▸ **TASK TO COMPLETE**
Reproduce the section of the listing that begins at the line containing "Basic concepts (71, 99)" and finishes at the line containing "Amorino (13, 439)". Include both end lines and nothing beyond them.

▸ **DATA TO EXAMINE**

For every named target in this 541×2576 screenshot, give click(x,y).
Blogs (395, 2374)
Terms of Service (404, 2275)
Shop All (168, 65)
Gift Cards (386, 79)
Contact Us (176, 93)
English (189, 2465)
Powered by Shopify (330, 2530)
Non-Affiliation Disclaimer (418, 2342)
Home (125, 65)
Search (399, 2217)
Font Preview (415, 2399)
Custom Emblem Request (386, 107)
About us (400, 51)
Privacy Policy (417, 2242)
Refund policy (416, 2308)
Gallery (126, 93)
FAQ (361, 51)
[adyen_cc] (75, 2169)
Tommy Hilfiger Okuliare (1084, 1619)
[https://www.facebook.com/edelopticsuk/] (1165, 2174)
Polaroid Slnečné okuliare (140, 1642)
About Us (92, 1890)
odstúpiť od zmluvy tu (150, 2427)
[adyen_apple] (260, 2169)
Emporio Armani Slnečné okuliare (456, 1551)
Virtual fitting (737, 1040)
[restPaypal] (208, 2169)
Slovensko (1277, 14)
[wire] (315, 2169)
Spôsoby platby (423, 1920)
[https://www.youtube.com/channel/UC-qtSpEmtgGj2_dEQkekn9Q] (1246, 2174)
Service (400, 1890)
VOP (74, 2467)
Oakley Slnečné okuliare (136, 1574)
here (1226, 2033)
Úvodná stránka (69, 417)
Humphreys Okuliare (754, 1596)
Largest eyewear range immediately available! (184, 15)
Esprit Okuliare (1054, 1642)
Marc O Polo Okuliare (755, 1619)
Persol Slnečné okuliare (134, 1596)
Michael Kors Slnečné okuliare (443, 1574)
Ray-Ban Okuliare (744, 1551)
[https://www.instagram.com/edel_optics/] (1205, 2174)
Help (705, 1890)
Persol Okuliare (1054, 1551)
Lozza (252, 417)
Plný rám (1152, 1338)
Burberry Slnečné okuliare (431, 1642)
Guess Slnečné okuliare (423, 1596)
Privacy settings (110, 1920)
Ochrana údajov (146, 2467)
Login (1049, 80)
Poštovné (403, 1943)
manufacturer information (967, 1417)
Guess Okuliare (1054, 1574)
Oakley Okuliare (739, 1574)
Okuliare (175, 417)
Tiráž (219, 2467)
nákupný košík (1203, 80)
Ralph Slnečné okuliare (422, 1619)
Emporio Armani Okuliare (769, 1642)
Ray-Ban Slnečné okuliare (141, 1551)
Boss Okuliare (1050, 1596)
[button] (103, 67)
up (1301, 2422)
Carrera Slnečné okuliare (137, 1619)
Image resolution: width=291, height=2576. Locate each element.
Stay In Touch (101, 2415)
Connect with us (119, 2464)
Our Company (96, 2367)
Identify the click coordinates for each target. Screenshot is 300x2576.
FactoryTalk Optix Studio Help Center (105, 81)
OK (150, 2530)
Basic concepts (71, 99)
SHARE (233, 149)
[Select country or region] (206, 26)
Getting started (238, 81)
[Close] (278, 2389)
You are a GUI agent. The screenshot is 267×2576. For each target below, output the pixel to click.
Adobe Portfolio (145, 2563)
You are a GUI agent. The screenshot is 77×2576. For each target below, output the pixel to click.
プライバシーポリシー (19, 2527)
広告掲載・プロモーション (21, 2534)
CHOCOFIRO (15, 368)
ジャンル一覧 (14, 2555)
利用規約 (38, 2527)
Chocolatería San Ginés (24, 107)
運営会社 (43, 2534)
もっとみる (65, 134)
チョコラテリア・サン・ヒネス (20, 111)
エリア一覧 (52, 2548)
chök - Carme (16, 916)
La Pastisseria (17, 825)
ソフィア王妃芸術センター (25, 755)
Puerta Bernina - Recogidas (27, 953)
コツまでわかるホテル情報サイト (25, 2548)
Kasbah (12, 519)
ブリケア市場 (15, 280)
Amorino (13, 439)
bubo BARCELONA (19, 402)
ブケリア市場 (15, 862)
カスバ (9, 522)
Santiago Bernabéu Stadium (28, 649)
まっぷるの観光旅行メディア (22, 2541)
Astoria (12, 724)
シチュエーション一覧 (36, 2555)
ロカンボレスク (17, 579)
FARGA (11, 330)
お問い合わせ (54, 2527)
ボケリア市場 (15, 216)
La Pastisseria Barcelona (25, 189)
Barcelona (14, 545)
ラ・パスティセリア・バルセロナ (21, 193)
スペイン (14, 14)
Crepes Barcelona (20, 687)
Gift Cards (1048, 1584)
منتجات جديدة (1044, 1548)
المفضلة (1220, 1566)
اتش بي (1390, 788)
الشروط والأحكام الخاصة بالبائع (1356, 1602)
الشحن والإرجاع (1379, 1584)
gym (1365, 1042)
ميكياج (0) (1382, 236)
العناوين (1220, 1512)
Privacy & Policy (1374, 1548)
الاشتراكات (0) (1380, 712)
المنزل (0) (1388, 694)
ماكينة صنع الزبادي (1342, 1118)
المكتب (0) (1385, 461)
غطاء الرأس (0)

▸ **PROBLEM SOLUTION**
Basic concepts (71, 99)
SHARE (233, 149)
[Select country or region] (206, 26)
Getting started (238, 81)
[Close] (278, 2389)
You are a GUI agent. The screenshot is 267×2576. For each target below, output the pixel to click.
Adobe Portfolio (145, 2563)
You are a GUI agent. The screenshot is 77×2576. For each target below, output the pixel to click.
プライバシーポリシー (19, 2527)
広告掲載・プロモーション (21, 2534)
CHOCOFIRO (15, 368)
ジャンル一覧 (14, 2555)
利用規約 (38, 2527)
Chocolatería San Ginés (24, 107)
運営会社 (43, 2534)
もっとみる (65, 134)
チョコラテリア・サン・ヒネス (20, 111)
エリア一覧 (52, 2548)
chök - Carme (16, 916)
La Pastisseria (17, 825)
ソフィア王妃芸術センター (25, 755)
Puerta Bernina - Recogidas (27, 953)
コツまでわかるホテル情報サイト (25, 2548)
Kasbah (12, 519)
ブリケア市場 (15, 280)
Amorino (13, 439)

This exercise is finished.